Se han consolidado sociedades en las que el embuste, el infantilismo y el abuso descarado se interpretan como manchas, cual descalificaciones letales, que embridan la arrogancia y complican la continuidad impune de los dirigentes felones o ineptos.

Entre nosotros, la pregunta del millón es si las cosas se hacen harto peor que mal por cretinismo sin remedio o por vileza. Y, en el caso de que sea por una armónica combinación de ambas taras, que van amigablemente de la mano en la percepción popular, qué excusa nos resulta más castiza. Por ejemplo, cesar a la directora del CIS cuando emplata guisos que el Gobierno no encuentra suficientemente elaborados. O que el de los papeles para todos diga que Sarkozy tiene razón al expulsar a los gitanos (y la nueva perla que profiera cada mañana suponga una refutación integral de la genialidad que evacuó con estro engolado la jornada anterior, al musitar, la mirada significativamente extraviada, que justo en eso consiste gobernar y demostrar cintura, en hacer con adanismo improvisado un papelón tragicómico). O que se esquilme a los que aún trabajan con esfuerzo para inflar el autoengaño de una economía inviable. O que se alienten separatismos y se paguen chantajes. O que se mine cualquier autoridad legítima no gubernamental. O que se potencien, entre otros parásitos de majestad impostada, los corporativismos mafiosos de sindicatos, oligopolios, partidos, instancias jurisdiccionales y grupos mediáticos. O que tengamos una política exterior que concede generosas facilidades a nuestros adversarios declarados. O que se encadenen medidas para extender todavía más el analfabetismo funcional y la enajenación televisiva. O que artistas e intelectuales, para contar, tengan que acreditar su condición de monicacos. O que se le declare la guerra al pensamiento crítico, la honradez independiente y la creatividad individual. O que se cifren, por añadir un estrambote grotesco acorde con la farsa, esperanzas de regeneración en campeones de la veracidad como Rubalcaba.

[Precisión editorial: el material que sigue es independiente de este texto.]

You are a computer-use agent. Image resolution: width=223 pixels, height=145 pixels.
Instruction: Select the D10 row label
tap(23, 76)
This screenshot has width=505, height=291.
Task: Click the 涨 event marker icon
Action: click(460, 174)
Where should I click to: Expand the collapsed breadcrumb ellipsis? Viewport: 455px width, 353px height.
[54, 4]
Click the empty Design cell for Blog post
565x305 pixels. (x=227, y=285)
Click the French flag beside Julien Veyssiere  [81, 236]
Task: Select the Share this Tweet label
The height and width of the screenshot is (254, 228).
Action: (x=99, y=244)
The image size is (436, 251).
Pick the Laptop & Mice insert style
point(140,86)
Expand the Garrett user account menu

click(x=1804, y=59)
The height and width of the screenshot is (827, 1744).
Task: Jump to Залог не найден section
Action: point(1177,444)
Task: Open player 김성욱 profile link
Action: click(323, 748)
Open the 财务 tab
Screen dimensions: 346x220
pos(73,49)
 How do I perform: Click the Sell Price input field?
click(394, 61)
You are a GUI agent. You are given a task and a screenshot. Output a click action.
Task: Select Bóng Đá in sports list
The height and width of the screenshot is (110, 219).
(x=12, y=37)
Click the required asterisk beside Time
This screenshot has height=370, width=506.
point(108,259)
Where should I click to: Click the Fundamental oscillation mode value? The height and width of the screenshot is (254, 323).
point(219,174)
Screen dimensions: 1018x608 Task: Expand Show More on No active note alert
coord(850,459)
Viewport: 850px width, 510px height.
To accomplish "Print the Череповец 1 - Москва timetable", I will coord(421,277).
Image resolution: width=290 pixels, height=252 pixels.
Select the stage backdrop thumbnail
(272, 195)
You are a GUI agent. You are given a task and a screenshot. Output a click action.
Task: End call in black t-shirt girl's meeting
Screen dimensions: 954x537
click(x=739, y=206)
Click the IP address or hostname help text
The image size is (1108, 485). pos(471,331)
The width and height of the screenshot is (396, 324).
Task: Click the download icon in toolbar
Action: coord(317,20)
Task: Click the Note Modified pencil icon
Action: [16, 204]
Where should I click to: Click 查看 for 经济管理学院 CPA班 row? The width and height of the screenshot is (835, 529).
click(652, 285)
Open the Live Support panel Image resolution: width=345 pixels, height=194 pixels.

Esto no es una disyuntiva entre derechas e izquierdas. Por supuesto que no lo van a leer así los usuarios del sistema, la grey que consume la papilla oficial. Un brebaje que tristemente triunfa por grosera vocación antropológica. Más o menos como si barruntásemos que la única opción existencial reside en jalear al Madrid o al Barcelona, el progreso o a la reacción, el evangelio respectivo e invariablemente soez de tirios o troyanos. A casi nadie parece ocurrírsele que hay vida fuera de la hinchada, de la almoneda de gratificaciones en red. Que la masa social es un juguete en manos de la directiva. Que el forofismo, como cualquier feligresía dotada de un pretexto mitológico y su verborrea salvífica, es otra modalidad más de estabulación. Con base, no sólo en el miedo, sino también, y en especial, en el resentimiento, en el gustazo de humillar al virtuoso, según le reconoció Scheler a Nietzsche, para añadir que su iglesia estaba, naturalmente, libre de ese pecado. Porque el mal anida siempre a extramuros. Los guay, por supuesto, somos nosotros.

En otras partes del exiguo mundo civilizado, esto es constatable igualmente. Pero es patología atávica que se descuenta, y no sólo por parte de la minoría esclarecida, cuando toca reivindicar en serio, ya no la identidad personal o el bienestar de los tuyos, sino al país propio. Por eso, aunque sea lentamente, se han consolidado sociedades en las que el embuste, el infantilismo y el abuso descarado se interpretan como manchas, cual descalificaciones letales, que embridan la arrogancia y complican la continuidad impune de los dirigentes felones o ineptos. No aquí, por el momento. Así nos va. La regeneración no vendrá de arriba. Vendrá sólo de un pueblo que se harte de hacer trampas. Que logre vislumbrar, en su marco cognitivo (cuya configuración se nutre de lo que enseñan las personas públicas y las instituciones), que trae más cuenta ser persona decente que ser pícaro. Que antes que ir de figurín con pies de barro, es preferible ceder el puesto a quien vale más que tú. Que cultura es sabiduría contrastable, un espacio de inteligencia y belleza. Que mejor que resolverlo todo en la trastienda, desde complicidades penosas, habría recompensa y honor consecuente en no transigir con la inmundicia, la idiocia, los sempiternos chanchullos, el son arrullador de la mentira.